WORK TASK: Return each line, exactly as given, from the one containing "Image resolution: width=704" through the end of the entries below, and skip the rest.

AVAILABLE DATA:
----

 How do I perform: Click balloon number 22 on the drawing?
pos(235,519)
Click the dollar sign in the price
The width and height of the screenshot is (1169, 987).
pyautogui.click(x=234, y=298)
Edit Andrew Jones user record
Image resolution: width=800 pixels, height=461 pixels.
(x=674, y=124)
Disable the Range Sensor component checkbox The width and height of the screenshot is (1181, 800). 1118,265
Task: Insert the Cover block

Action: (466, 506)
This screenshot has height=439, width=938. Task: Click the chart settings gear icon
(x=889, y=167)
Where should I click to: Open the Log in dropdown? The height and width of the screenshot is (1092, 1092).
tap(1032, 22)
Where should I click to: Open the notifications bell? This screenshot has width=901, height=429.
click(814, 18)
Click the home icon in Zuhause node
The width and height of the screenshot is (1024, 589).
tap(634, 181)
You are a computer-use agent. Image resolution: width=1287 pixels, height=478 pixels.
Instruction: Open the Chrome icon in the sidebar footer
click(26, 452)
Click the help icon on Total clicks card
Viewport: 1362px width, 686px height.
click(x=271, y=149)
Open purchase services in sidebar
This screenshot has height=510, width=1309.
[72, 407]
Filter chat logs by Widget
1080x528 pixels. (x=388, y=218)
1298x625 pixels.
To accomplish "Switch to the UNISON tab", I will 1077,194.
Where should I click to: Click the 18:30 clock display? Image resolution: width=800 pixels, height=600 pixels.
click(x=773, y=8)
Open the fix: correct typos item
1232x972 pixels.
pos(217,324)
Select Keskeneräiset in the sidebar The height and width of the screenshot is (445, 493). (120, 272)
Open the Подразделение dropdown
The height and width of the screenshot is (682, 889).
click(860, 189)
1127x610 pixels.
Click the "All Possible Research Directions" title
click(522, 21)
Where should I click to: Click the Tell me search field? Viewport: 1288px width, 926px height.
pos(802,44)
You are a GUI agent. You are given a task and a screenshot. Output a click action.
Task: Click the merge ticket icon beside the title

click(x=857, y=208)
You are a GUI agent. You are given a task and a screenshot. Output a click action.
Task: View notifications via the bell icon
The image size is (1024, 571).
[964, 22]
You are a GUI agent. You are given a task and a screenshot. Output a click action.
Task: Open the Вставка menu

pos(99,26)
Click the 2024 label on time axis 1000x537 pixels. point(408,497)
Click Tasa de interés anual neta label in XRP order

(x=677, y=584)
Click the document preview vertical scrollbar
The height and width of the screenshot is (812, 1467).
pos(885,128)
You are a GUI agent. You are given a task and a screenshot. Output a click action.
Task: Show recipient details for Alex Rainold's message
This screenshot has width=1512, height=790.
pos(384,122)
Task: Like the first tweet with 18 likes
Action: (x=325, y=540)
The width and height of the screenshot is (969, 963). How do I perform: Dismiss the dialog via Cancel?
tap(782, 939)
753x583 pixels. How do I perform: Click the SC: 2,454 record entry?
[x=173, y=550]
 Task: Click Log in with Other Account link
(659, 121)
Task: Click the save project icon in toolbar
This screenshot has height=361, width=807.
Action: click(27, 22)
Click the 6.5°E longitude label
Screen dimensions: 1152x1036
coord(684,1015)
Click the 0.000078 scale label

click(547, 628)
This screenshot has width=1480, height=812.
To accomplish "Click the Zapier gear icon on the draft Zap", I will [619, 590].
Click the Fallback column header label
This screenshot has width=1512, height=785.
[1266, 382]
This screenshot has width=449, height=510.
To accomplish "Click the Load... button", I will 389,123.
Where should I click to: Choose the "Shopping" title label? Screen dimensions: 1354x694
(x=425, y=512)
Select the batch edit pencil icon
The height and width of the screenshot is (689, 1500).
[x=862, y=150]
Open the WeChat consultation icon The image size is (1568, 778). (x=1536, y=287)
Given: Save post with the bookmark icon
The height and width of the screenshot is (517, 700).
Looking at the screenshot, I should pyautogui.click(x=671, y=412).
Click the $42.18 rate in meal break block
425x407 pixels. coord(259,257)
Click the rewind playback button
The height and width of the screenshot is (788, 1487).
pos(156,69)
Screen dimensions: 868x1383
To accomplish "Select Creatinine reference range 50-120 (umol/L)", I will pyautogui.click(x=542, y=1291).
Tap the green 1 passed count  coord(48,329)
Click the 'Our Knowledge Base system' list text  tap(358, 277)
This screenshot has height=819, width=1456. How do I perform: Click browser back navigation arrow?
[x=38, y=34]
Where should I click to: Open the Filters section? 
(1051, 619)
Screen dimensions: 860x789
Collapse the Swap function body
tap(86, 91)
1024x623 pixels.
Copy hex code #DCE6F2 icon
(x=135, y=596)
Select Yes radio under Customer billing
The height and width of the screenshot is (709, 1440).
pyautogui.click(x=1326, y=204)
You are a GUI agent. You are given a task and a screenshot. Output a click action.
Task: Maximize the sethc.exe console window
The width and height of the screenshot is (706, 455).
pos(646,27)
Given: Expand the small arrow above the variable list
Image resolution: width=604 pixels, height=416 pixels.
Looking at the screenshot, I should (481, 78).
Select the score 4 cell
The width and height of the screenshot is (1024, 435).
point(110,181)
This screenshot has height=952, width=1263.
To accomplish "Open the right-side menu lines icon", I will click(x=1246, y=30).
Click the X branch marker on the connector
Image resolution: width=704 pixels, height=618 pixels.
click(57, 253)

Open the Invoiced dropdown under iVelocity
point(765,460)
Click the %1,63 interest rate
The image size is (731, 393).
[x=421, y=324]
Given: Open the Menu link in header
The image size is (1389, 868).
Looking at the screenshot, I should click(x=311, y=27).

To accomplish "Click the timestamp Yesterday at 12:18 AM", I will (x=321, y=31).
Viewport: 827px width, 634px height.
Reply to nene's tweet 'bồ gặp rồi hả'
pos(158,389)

----

FINAL ANSWER:
Image resolution: width=704 pixels, height=618 pixels.
click(57, 253)

Open the Invoiced dropdown under iVelocity
point(765,460)
Click the %1,63 interest rate
The image size is (731, 393).
[x=421, y=324]
Given: Open the Menu link in header
The image size is (1389, 868).
Looking at the screenshot, I should click(x=311, y=27).

To accomplish "Click the timestamp Yesterday at 12:18 AM", I will (x=321, y=31).
Viewport: 827px width, 634px height.
Reply to nene's tweet 'bồ gặp rồi hả'
pos(158,389)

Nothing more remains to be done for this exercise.